Data shown:
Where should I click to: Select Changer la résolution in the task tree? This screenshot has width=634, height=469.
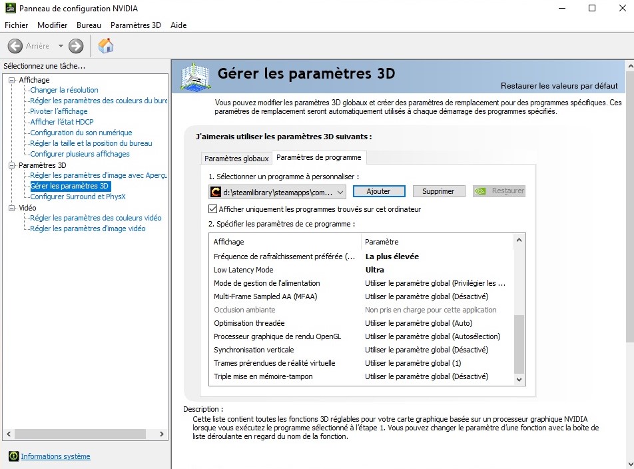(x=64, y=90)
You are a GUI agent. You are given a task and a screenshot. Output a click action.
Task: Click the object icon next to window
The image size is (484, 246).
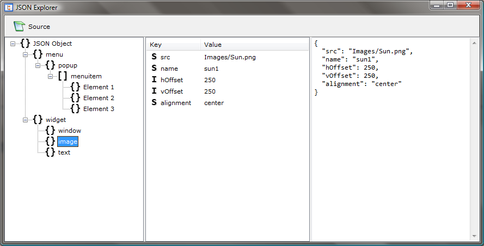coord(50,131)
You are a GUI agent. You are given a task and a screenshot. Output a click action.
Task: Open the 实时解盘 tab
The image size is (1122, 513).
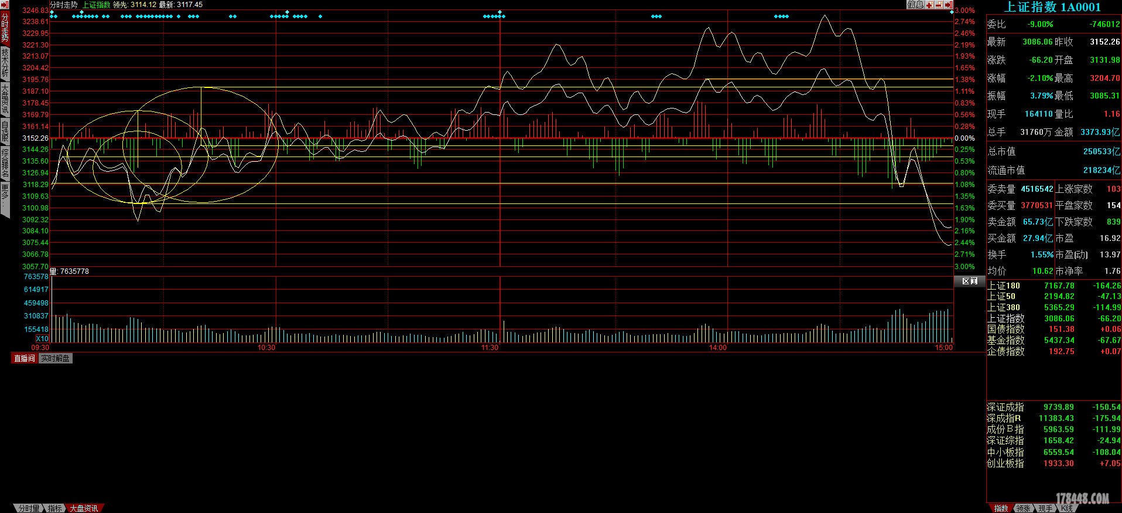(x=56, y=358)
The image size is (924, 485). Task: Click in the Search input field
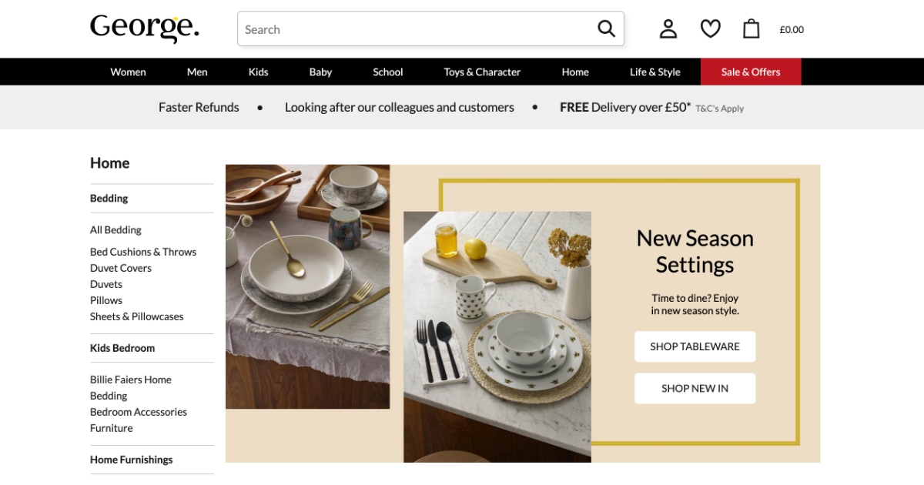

---

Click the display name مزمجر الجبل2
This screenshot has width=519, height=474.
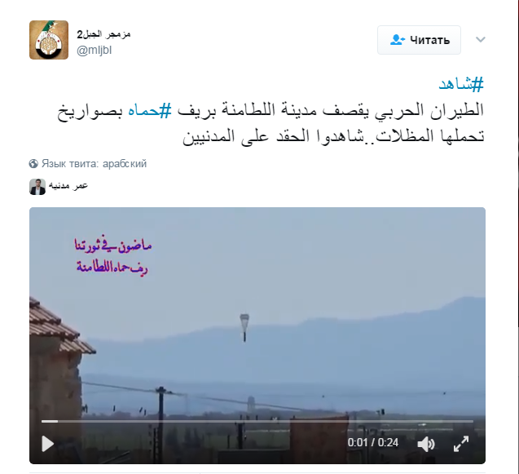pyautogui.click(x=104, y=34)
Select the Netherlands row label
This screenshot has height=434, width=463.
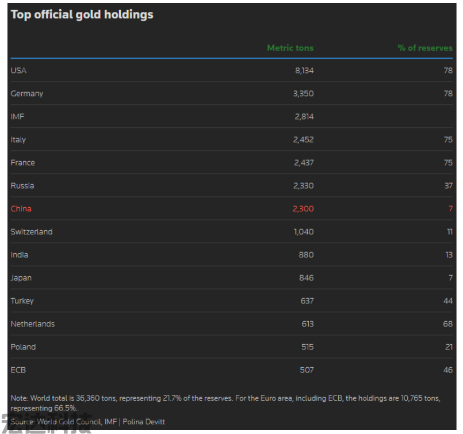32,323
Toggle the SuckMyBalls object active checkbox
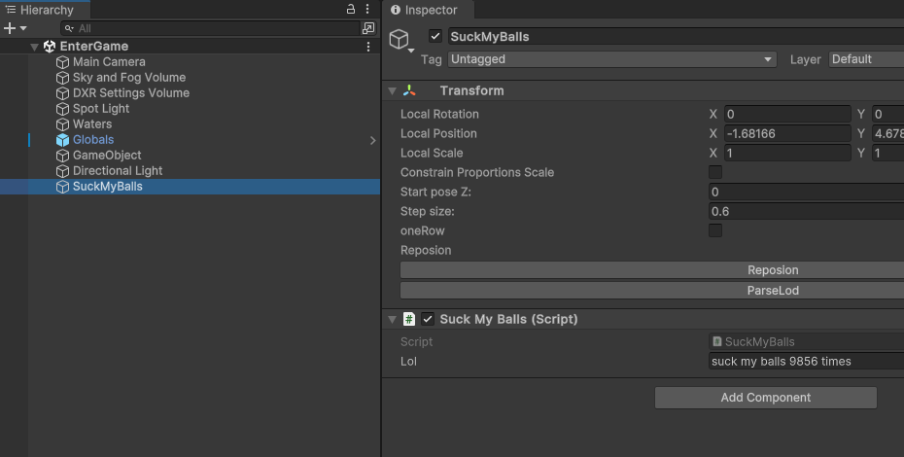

What is being asked: When copying from the data above, print only the lines from the line containing "This screenshot has width=519, height=474." to the line containing "Toggle the SuckMyBalls object active checkbox", exactly, and leave the pictures out.

Output:
This screenshot has width=519, height=474.
pyautogui.click(x=104, y=34)
Select the Netherlands row label
This screenshot has height=434, width=463.
32,323
Toggle the SuckMyBalls object active checkbox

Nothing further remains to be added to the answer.